How to search for a string in a .pdf or .docx's contents?

Get help with using AutoHotkey and its commands and hotkeys
User avatar
JoeWinograd
Posts: 1203
Joined: 10 Feb 2014, 20:00

Re: How to search for a string in a .pdf or .docx's contents?

16 Apr 2016, 19:35

Exaskryz,

Just curious — have you tried Xpdf's PDFtoText that I mentioned here:
https://autohotkey.com/boards/viewtopic ... 5be#p80740

I tried to create an account (several times) at the JAMA site to get the PDF article, but it kept coming up with an "Unexpected Error". I tried to do a password reset — also didn't work. I tried to call the support number but they're not in. I'll send an email to the support folks, but for now, I have no way to try it myself. Regards, Joe
User avatar
JoeWinograd
Posts: 1203
Joined: 10 Feb 2014, 20:00

Re: How to search for a string in a .pdf or .docx's contents?

16 Apr 2016, 19:39

Hi SifJar,
Our messages crossed. I just spent the last half-hour trying to create an account there (which is the only way to get the PDF). Tried numerous usernames and numerous email addresses. Nothing worked. Were you able to register there?
kon
Posts: 1756
Joined: 29 Sep 2013, 17:11

Re: How to search for a string in a .pdf or .docx's contents?

16 Apr 2016, 20:47

Exaskrys, did you try qwerty12's suggestion? It looks promising.

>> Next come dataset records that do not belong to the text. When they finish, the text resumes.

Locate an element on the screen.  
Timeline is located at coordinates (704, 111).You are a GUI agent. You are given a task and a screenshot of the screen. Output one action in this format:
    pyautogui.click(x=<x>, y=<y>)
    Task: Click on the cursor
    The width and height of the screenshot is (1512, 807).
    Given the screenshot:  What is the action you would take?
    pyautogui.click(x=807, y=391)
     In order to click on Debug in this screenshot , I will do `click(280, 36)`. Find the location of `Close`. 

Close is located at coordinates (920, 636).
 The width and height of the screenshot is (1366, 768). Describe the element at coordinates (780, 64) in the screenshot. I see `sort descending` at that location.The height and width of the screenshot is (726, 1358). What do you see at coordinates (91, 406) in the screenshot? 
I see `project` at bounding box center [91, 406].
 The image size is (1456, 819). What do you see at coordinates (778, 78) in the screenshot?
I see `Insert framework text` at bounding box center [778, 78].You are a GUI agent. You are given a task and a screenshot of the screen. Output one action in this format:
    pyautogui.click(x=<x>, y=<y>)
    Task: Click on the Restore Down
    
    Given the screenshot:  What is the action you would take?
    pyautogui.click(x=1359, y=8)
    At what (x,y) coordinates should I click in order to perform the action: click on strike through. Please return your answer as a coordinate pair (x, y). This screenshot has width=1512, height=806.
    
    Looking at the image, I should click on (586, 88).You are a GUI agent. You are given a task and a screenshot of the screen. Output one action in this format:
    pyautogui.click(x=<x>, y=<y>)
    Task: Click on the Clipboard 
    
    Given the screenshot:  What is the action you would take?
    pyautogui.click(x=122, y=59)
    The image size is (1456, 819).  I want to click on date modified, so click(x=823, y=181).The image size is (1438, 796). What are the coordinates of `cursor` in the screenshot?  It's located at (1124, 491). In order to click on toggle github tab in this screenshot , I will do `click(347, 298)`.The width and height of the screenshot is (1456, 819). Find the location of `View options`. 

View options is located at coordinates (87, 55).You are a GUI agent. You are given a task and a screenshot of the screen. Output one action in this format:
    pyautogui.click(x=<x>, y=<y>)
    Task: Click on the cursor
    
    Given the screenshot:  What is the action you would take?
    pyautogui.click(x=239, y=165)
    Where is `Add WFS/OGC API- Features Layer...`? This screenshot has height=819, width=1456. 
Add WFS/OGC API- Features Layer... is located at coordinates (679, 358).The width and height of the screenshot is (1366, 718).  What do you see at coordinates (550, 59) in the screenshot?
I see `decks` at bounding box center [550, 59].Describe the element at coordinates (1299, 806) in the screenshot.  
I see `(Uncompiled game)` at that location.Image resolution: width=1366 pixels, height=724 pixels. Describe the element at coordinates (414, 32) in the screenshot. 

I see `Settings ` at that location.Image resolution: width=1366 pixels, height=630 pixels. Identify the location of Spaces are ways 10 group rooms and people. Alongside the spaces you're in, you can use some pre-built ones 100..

I had this lying around, even if you don't use it, future AHK users may find it useful... This is an example of using xpdf's pdftotext. It doesn't need to write xpdf's output to a file because it uses the stdout (it passes the results of the conversion to the AHK script in memory).

Code: Select all

FileSelectFile, MyFile ; Select a pdf file
MsgBox, % PdfToText(MyFile)
return

PdfToText(PdfPath) {
    static XpdfPath := """" A_ScriptDir "\xpdfbin-win-3.04\bin32\pdftotext.exe"""
    objShell := ComObjCreate("WScript.Shell")
 
    ;--------- Building CmdString (look in the .txt docs incuded with xpdf):
    ; From the xpdf docs in [ScriptDir]\xpdfbin-win-3.04\doc\pdftotext.txt:
    ;   SYNOPSIS
    ;       pdftotext [options] [PDF-file [text-file]]
    ;   ...
    ;       If text-file is '-', the text is sent to stdout.
    ; Options (Example option. Look in the xpdf docs for more):
    ;   -nopgbrk    Don't insert page breaks (form feed characters)  between  pages.
    ;---------
    CmdString := XpdfPath " -nopgbrk """ PdfPath """ -"
    objExec := objShell.Exec(CmdString)
    while, !objExec.StdOut.AtEndOfStream ; Wait for the program to finish
        strStdOut := objExec.StdOut.ReadAll()
    return strStdOut
}
User avatar
Masonjar13
Posts: 1459
Joined: 20 Jul 2014, 10:16
GitHub: Masonjar13
Location: Не Россия

Re: How to search for a string in a .pdf or .docx's contents?

16 Apr 2016, 22:04

I got the file and everything, but I'm not getting any crashes, or returned values. Using A32 of AHK, I get system error 2 (ERROR_FILE_NOT_FOUND). Using U32, there is no system 2 error, but throws a few other errors (requires "Cdecl" in the dllcall and disallows "\ExtractText" to be in the LoadLibrary call). Fixing those errors, there's just not any return value.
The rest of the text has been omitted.